Temel cümlenin çevirisiyle başlayan farklılıklar, tiradın geri kalanına da yansır ve metnin genel atmosferini, tonunu ve anlaşılırlığını etkiler.
"The slings and arrows of outrageous fortune" (kudurmuş feleğin sapan taşları ve okları): Bu ifade, "şansın acımasız darbeleri", "kaderin silleleri", "talihin çılgın okları" gibi farklı şekillerde çevrilmiştir. Çevirmenlerin tercihi, metne daha şiirsel, daha dramatik veya daha doğrudan bir ton katabilir. Örneğin, "sapan taşları" hem somut bir tehdidi hem de geçmişin bir yansımasını çağrıştırırken, "darbeleri" daha genel bir anlam taşır.
"A sea of troubles" (dertler denizi): "Dertler deryası", "belalar okyanusu", "sıkıntıların denizi" gibi farklı ifadeler kullanılmıştır. Bu seçimler, metnin şiirselliğini ve metaforik gücünü farklı derecelerde korur. "Derya" kelimesi, "deniz"den daha geniş ve sonsuz bir acı yığını çağrıştırır.

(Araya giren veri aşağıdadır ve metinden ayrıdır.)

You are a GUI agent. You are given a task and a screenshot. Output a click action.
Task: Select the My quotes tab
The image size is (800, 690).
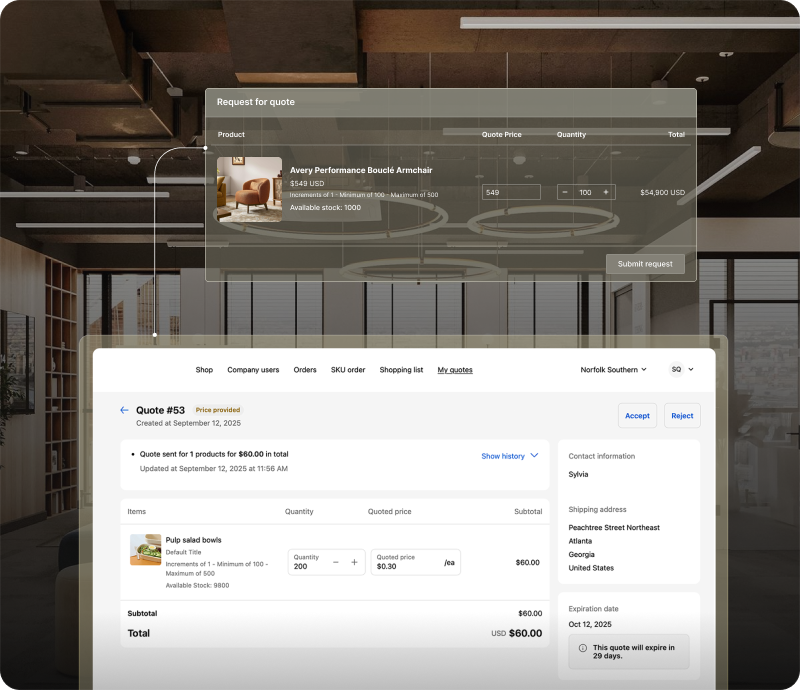coord(455,370)
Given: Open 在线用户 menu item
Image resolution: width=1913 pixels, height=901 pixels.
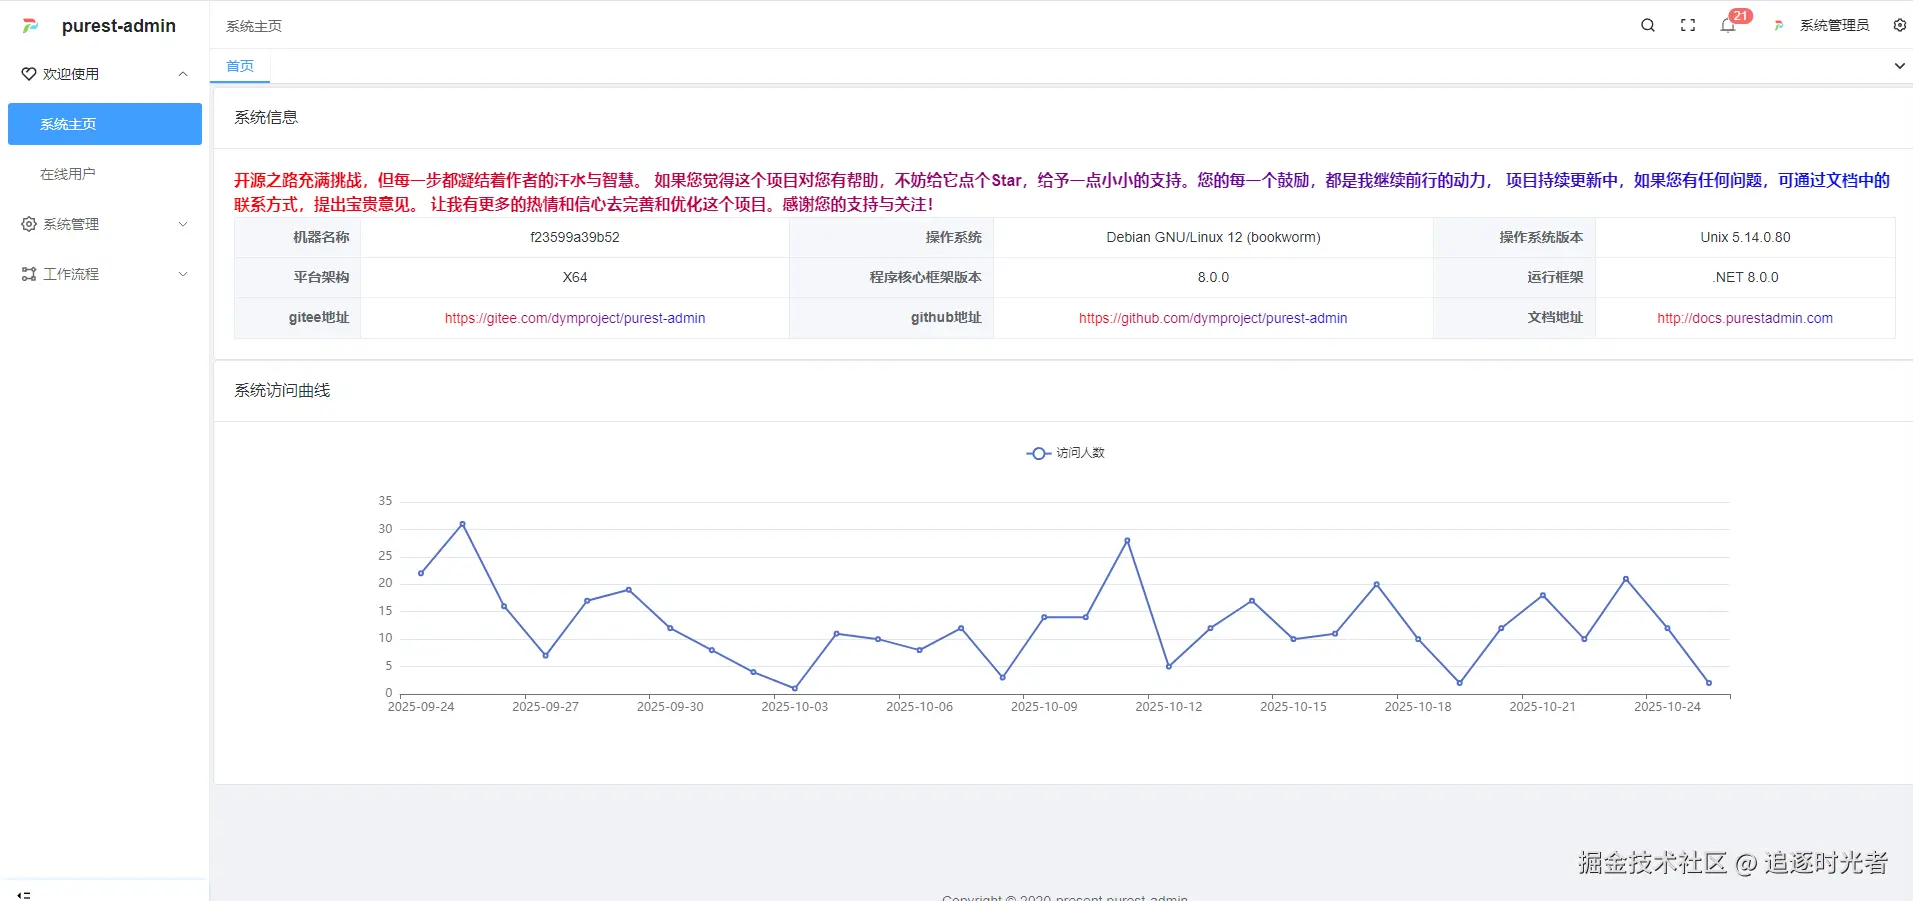Looking at the screenshot, I should (x=68, y=174).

"The sleep of death" (ölüm uykusu): "Ölümün uykusu", "ebedi uyku", "son uyku" gibi varyasyonlar görülebilir. Her biri, ölümün kesinliğini veya huzurunu farklı bir vurguyla iletir.
"Conscience does make cowards of us all" (vicdan hepimizi korkak eder): "Düşünce bizi ödlek yapar", "vicdan bizi pısırık eder", "bilinç bizi korkak kılar" gibi alternatifler, sadece kelime seçimiyle değil, aynı zamanda cümleye kattığı anlam derinliğiyle de farklılık yaratır. "Vicdan" daha ahlaki bir boyuta işaret ederken, "düşünce" entelektüel bir tembelliğe veya kararsızlığa gönderme yapabilir.
Çevirmenler, orijinal metnin beşli ölçülü (iambic pentameter) yapısını Türkçe'ye aktarmakta zorlanırlar. Bu nedenle:
Serbest Nazım Yaklaşımı: Çoğu çeviri, ritim ve uyaktan ziyade anlamın ve akıcılığın korunmasına odaklanır. Cümle yapıları, Türkçe'nin doğal akışına uyacak şekilde düzenlenir. Bu, metnin sahnelenirken veya okunurken daha doğal ve anlaşılır olmasını sağlar.
Şiirsel ve Arkaik Dil: Bazı çevirmenler, Shakespeare'in dönemindeki dilin ağırlığını ve şiirselliğini yansıtmak için daha eski, arkaik kelimeler veya daha karmaşık cümle yapıları kullanırken; diğerleri daha modern ve anlaşılır bir dil tercih eder. Bu tercih, tiradın genel tonunu ve hedef kitlenin algısını önemli ölçüde etkiler. Örneğin, bazı çeviriler "meçhul diyar" gibi daha eski ifadeleri kullanırken, diğerleri "bilinmeyen ülke" gibi daha modern karşılıkları tercih edebilir.
Hamlet'in "Olmak ya da olmamak" tiradının Türkçe çevirileri arasındaki farklar, temel olarak çevirmenin felsefi yorumuna, dilsel tercihlerine, metne yüklemek istediği anlama ve hedef kitlesine bağlıdır. Kimisi kelimeye sadakati, kimisi anlamın gücünü, kimisi ise şiirselliği ön planda tutar. Her çeviri, orijinal metnin farklı bir yönünü öne çıkararak, tirada farklı bir bakış açısı sunar ve böylece okuyucuya veya izleyiciye zengin bir yorum yelpazesi sunar. Bu çeşitlilik, Shakespeare'in eserlerinin evrenselliğini ve farklı kültürlerde, farklı zamanlarda yeniden yorumlanabilme gücünü açıkça gösterir.